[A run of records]
════

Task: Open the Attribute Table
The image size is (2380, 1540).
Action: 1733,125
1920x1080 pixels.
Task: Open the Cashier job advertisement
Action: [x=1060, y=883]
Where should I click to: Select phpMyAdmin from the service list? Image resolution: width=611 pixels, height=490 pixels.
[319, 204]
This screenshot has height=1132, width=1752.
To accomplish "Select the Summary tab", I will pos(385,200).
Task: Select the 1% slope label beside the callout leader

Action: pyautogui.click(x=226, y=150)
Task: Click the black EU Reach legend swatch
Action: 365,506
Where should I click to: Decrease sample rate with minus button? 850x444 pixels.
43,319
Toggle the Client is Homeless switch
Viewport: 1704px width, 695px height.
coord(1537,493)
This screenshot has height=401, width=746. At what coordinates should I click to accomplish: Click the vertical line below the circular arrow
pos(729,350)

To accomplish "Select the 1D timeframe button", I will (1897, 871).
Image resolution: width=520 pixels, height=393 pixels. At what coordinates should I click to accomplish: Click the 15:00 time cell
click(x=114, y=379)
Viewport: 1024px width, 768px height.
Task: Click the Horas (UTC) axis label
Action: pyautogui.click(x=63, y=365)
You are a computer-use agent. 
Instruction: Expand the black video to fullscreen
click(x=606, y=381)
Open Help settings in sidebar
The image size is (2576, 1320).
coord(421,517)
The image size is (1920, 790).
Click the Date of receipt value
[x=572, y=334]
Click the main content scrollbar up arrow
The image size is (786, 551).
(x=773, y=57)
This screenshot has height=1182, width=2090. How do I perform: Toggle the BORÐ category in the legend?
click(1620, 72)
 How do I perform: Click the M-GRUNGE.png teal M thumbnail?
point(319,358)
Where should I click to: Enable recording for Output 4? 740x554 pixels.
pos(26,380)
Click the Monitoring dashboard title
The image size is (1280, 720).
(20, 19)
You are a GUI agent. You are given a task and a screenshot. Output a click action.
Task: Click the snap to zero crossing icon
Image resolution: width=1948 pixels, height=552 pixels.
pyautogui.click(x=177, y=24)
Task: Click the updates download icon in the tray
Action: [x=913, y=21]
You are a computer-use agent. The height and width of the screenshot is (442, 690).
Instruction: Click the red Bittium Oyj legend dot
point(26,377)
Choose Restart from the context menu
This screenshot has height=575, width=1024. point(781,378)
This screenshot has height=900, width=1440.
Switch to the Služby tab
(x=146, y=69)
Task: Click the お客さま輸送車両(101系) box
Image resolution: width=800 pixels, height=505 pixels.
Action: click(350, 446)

════

## TASK GOAL:
Copy every line of the material above word for word, with no changes.

## RESPONSE TO THIS EXERCISE:
Task: Open the Attribute Table
The image size is (2380, 1540).
Action: 1733,125
1920x1080 pixels.
Task: Open the Cashier job advertisement
Action: [x=1060, y=883]
Where should I click to: Select phpMyAdmin from the service list? Image resolution: width=611 pixels, height=490 pixels.
[319, 204]
This screenshot has height=1132, width=1752.
To accomplish "Select the Summary tab", I will pos(385,200).
Task: Select the 1% slope label beside the callout leader

Action: pyautogui.click(x=226, y=150)
Task: Click the black EU Reach legend swatch
Action: 365,506
Where should I click to: Decrease sample rate with minus button? 850x444 pixels.
43,319
Toggle the Client is Homeless switch
Viewport: 1704px width, 695px height.
coord(1537,493)
This screenshot has height=401, width=746. At what coordinates should I click to accomplish: Click the vertical line below the circular arrow
pos(729,350)

To accomplish "Select the 1D timeframe button", I will (1897, 871).
Image resolution: width=520 pixels, height=393 pixels. At what coordinates should I click to accomplish: Click the 15:00 time cell
click(x=114, y=379)
Viewport: 1024px width, 768px height.
Task: Click the Horas (UTC) axis label
Action: pyautogui.click(x=63, y=365)
You are a computer-use agent. 
Instruction: Expand the black video to fullscreen
click(x=606, y=381)
Open Help settings in sidebar
The image size is (2576, 1320).
coord(421,517)
The image size is (1920, 790).
Click the Date of receipt value
[x=572, y=334]
Click the main content scrollbar up arrow
The image size is (786, 551).
(x=773, y=57)
This screenshot has height=1182, width=2090. How do I perform: Toggle the BORÐ category in the legend?
click(1620, 72)
 How do I perform: Click the M-GRUNGE.png teal M thumbnail?
point(319,358)
Where should I click to: Enable recording for Output 4? 740x554 pixels.
pos(26,380)
Click the Monitoring dashboard title
The image size is (1280, 720).
(20, 19)
You are a GUI agent. You are given a task and a screenshot. Output a click action.
Task: Click the snap to zero crossing icon
Image resolution: width=1948 pixels, height=552 pixels.
pyautogui.click(x=177, y=24)
Task: Click the updates download icon in the tray
Action: [x=913, y=21]
You are a computer-use agent. The height and width of the screenshot is (442, 690).
Instruction: Click the red Bittium Oyj legend dot
point(26,377)
Choose Restart from the context menu
This screenshot has height=575, width=1024. point(781,378)
This screenshot has height=900, width=1440.
Switch to the Služby tab
(x=146, y=69)
Task: Click the お客さま輸送車両(101系) box
Image resolution: width=800 pixels, height=505 pixels.
Action: click(350, 446)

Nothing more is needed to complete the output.